Dataset entries
************
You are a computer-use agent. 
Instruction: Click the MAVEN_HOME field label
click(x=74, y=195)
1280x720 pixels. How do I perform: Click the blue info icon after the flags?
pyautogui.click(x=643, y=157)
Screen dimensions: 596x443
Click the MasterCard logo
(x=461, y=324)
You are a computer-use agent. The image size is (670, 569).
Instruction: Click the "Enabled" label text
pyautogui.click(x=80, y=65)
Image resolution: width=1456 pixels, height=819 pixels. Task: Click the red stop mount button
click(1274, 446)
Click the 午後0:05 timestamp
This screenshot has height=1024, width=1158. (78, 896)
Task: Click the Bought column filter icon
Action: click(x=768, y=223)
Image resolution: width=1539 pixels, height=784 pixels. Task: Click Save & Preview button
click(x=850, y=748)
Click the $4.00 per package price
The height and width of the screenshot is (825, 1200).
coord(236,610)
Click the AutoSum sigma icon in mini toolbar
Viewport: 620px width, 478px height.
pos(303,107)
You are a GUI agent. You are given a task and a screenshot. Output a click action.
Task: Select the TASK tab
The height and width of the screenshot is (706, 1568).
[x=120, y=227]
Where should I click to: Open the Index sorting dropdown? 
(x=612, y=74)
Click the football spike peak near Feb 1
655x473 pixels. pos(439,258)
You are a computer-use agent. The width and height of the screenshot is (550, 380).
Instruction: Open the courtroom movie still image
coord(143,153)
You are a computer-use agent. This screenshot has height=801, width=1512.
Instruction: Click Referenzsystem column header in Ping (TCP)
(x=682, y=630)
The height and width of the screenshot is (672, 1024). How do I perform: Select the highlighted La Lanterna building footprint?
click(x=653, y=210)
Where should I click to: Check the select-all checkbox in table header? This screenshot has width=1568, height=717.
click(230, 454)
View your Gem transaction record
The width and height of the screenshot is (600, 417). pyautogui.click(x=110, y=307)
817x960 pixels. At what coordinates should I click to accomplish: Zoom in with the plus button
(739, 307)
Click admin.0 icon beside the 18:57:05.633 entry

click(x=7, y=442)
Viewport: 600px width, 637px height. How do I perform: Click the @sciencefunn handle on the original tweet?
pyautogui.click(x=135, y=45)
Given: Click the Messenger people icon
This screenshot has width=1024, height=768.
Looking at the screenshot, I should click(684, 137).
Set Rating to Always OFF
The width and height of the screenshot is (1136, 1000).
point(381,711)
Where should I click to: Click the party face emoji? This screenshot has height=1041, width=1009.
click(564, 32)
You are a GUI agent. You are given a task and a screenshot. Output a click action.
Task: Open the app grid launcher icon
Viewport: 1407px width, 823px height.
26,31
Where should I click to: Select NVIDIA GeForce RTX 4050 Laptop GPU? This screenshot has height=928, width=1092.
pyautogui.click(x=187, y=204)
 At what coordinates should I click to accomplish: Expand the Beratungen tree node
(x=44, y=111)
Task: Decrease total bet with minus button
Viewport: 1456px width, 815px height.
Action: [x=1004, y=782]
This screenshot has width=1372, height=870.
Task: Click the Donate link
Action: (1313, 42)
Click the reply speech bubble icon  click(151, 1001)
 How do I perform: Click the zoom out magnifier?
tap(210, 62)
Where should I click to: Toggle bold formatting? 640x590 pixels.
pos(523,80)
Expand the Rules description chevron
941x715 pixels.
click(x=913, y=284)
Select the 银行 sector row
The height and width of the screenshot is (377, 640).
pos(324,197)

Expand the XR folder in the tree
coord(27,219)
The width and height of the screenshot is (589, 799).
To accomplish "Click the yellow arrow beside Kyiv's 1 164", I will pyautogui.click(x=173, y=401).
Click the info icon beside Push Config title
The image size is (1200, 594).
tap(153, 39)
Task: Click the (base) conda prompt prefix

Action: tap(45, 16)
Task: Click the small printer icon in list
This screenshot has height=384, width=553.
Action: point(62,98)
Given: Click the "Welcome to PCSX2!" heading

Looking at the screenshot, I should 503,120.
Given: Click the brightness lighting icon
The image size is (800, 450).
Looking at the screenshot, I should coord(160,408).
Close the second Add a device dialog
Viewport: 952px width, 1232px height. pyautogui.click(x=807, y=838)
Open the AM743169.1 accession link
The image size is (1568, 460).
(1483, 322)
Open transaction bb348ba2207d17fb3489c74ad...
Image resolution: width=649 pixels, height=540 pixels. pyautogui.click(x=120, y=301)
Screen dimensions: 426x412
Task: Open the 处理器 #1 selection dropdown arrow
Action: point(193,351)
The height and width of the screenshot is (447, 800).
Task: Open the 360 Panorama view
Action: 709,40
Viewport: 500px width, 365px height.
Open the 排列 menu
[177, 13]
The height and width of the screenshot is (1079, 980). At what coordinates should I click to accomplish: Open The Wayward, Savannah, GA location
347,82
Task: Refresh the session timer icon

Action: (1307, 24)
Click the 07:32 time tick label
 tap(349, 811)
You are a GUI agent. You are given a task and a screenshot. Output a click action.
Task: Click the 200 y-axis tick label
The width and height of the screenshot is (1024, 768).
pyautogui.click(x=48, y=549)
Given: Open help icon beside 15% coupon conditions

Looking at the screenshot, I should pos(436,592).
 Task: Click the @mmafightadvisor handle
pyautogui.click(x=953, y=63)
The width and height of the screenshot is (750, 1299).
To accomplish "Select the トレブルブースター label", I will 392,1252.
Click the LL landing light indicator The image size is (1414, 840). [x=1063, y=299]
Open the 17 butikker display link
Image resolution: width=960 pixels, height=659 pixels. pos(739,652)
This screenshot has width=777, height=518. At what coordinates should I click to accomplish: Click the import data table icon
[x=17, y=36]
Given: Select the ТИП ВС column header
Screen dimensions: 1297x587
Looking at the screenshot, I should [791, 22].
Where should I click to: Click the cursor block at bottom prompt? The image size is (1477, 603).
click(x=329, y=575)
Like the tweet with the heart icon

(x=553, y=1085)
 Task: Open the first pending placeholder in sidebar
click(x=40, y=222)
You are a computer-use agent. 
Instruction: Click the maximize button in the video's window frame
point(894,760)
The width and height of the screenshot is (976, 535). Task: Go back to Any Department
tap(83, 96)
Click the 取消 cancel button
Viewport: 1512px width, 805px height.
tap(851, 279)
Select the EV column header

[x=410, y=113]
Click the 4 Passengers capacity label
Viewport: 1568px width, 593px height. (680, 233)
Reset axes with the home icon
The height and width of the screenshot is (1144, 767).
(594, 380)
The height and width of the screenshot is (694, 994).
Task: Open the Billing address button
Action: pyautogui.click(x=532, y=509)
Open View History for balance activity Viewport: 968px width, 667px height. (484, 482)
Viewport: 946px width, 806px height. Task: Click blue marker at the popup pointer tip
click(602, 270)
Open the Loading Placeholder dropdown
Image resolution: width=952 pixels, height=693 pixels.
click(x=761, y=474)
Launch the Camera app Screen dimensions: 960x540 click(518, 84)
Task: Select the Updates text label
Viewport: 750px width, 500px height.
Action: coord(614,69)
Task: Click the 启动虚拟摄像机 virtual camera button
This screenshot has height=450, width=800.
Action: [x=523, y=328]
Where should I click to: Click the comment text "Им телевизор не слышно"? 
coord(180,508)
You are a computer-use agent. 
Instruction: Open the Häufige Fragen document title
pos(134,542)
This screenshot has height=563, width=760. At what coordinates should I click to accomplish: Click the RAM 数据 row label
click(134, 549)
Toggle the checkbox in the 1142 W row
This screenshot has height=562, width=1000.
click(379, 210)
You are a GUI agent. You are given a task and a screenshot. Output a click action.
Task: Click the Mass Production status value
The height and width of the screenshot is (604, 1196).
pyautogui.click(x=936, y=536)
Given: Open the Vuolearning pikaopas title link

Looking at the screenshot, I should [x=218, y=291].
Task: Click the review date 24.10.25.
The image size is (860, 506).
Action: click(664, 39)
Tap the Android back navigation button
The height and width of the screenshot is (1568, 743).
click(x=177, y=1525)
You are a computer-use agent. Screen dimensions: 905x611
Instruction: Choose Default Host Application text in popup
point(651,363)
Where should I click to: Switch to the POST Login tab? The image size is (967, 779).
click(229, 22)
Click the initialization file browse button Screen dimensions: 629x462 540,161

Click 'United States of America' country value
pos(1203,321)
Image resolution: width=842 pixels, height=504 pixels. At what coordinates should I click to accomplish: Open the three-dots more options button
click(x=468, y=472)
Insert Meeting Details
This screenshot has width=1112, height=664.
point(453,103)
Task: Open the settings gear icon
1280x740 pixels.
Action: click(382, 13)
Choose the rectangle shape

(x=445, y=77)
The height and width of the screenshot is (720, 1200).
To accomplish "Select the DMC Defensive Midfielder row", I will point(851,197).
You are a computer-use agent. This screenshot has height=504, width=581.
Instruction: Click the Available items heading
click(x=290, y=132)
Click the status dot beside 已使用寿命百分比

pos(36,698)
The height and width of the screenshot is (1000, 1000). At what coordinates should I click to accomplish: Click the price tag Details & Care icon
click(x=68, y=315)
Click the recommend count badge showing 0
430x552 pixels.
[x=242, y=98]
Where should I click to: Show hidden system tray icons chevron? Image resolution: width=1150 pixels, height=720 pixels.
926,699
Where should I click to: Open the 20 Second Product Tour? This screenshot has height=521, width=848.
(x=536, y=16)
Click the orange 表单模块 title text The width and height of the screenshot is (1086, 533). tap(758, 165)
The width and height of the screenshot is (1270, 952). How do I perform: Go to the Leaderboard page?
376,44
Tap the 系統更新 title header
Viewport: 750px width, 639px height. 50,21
************
• **PROBLEM TO SOLVE**
The lines from the start of the entries above through the line containing "You are a computer-use agent. The image" are the ones to return, please; copy them exactly and include both ends.

• **ANSWER SECTION**
You are a computer-use agent. 
Instruction: Click the MAVEN_HOME field label
click(x=74, y=195)
1280x720 pixels. How do I perform: Click the blue info icon after the flags?
pyautogui.click(x=643, y=157)
Screen dimensions: 596x443
Click the MasterCard logo
(x=461, y=324)
You are a computer-use agent. The image size is (670, 569).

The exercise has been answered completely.